Chesmar, whose 75 or so actively-selling communities ring the Austin, Dallas-Fort Worth, Houston, and San Antonio markets with energy-efficient h0mes that mostly range from $200,000s to the $500,000-plus price points, now has a deep-pocketed capital partner to help it stand head-to-head with all of the nation's largest national homebuilders with operations in Texas – competing with clout and local scale for homebuying customers, trades, timely materials supply, and land.
That macro theme – a new manifest destiny portfolio management that emphasizes geographical exposure to pandemic-era economic momentum for more affordably-priced new homes – has figured prominently in all of the major and medium-sized strategic acquisitions of the post-pandemic era, and Avila sees that trend continuing to influence a number of deals he expects will cross the goal line through the end of 2022.

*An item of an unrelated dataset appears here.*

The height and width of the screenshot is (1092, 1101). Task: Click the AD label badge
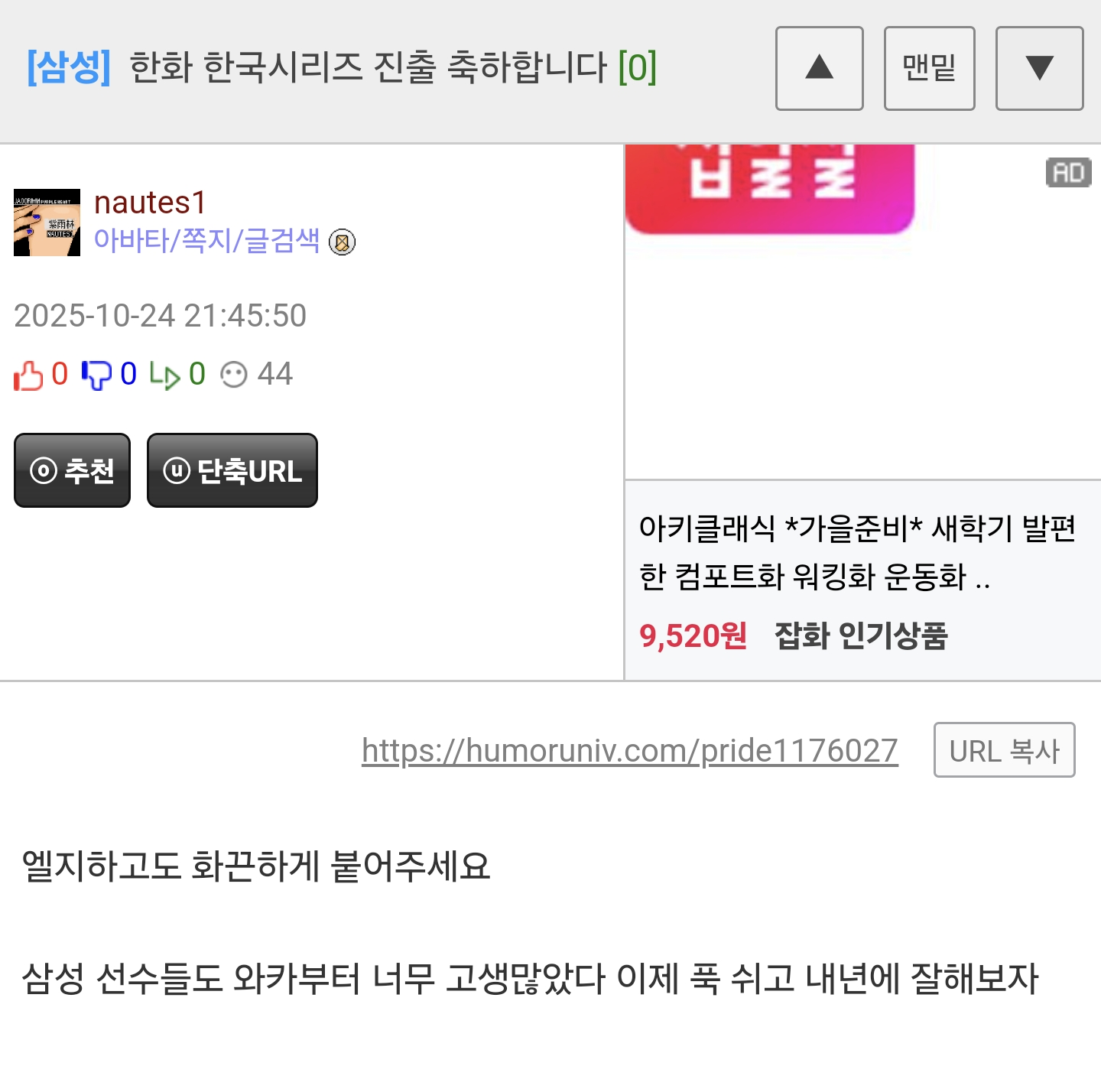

Even an environment of slowing absorption rates, many investors have tremendous capital to invest. That capital is earning zero in the bank. If they can put the money to work accretively, their earnings per share will increase. The driver is not just business volume. There are other drivers such as earnings per share and return on invested capital," notes Avila. "Whether it's publics needing to get that volume to stay on guidance, or some of the foreign ownerships needing the business volume, or the single-family-rental investors, ... they've all got that urgency to produce investment performance. M&A is a classic tool to do that in times like now, and then they concentrate on transforming that marketshare into better margins.
While word is that strong privately-held players are on far sounder financial footing – lower leverage, higher liquidity and operating margins, and lighter land books – they're still prone to anxiety over their exposure in times like now to personal loan guarantees. A broader economic context of headwinds ahead – and within that, a housing cool-down that could impact orders, price, and their land asset values – means that more privately held players are on the dance floor looking for partners.